The test: a genuine dispute on substantial grounds

The Privy Council held that the correct test to be applied when deciding whether to dismiss or stay a winding-up petition (or liquidation application in the BVI) in favour of an arbitration agreement is whether the debt is subject to a “genuine dispute on substantial grounds”. The Privy Council considered that a winding-up petition does not trigger the statutory mandatory stay provided for in arbitration laws (e.g. s9 English Arbitration Act 1996). This is because a winding-up petition is not a type of claim that is caught by those provisions. Arbitration agreements relate to the resolution of disputes, and provide for them to be resolved by arbitration, not litigation. Insolvency is of a different nature to dispute resolution and a winding-up petition does not seek to resolve disputes. Further, the Privy Council held that pro-arbitration policies are not offended by one party seeking liquidation of another which fails to pay a debt. The Privy Council also held that its findings apply to exclusive jurisdiction clauses.

Application to English law

Following the leading English case of Salford Estates, and reflective of the English courts’ pro-arbitration policy, the English courts apply a low threshold to the question of whether a debt is disputed. The English courts may order a discretionary stay of creditors’ winding-up petitions where an insubstantial dispute about the creditors’ debt is raised between parties to an arbitration agreement.  

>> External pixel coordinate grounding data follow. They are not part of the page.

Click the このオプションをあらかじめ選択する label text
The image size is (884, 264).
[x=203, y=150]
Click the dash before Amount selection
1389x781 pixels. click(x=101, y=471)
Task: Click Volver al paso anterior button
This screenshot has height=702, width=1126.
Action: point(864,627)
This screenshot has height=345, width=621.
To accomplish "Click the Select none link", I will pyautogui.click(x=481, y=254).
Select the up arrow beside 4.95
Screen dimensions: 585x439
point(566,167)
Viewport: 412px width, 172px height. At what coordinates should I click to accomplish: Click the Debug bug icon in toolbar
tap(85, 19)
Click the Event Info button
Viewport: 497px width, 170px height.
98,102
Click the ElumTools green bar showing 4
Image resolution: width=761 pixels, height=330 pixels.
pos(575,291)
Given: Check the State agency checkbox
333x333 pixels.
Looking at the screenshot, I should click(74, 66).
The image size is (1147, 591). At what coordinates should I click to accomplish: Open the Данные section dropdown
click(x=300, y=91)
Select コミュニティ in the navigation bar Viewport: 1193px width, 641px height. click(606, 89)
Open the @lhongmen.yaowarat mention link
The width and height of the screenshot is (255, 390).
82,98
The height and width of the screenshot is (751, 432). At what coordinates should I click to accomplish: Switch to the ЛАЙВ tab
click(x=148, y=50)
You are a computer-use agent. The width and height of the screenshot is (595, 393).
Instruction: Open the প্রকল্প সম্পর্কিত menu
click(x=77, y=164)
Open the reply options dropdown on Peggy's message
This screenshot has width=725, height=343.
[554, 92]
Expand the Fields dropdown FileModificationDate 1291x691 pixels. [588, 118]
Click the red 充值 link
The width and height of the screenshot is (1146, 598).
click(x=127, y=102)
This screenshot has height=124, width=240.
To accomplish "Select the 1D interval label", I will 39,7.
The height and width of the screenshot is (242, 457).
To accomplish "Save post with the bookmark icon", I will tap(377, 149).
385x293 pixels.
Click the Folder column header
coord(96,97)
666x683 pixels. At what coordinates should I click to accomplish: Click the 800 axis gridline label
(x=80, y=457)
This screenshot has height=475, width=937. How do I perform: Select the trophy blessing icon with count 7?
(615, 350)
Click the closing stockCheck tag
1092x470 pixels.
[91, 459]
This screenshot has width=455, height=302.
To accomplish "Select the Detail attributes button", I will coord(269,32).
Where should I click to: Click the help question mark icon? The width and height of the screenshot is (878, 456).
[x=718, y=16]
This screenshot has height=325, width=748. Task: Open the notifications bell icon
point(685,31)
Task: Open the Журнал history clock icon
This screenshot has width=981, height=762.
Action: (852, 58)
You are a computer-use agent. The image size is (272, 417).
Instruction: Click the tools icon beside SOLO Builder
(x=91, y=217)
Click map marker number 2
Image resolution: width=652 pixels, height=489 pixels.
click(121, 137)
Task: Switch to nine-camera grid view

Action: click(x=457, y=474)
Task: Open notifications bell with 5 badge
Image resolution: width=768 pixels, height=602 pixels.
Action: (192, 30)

Significantly, the Privy Council (which comprised a bench of UK Supreme Court judges) found that the test in Salford Estates was wrongly decided. The Privy Council directed (under the Willers v Joyce principle) that the English courts should no longer follow Salford Estates and instead treat its decision in this case as representing English law. As a result, the English courts will no longer exercise a discretion to stay or dismiss winding-up petitions where the debt arises out of a contract subject to a generally worded arbitration agreement or exclusive jurisdiction clause, unless the debtor can show the debt is genuinely disputed on substantial grounds. The Supreme Court noted, however, that different considerations may arise if the arbitration clause was drafted to apply to a creditor’s winding up petition.

The Privy Council’s decision highlights the interplay in public policy considerations underlying arbitration and insolvency. The decision is likely to be of wider interest in other jurisdictions, such as Hong Kong which has considered similar issues in the cases of Re Guy Kwok-Hung Lam and Re Simplicity & Vogue.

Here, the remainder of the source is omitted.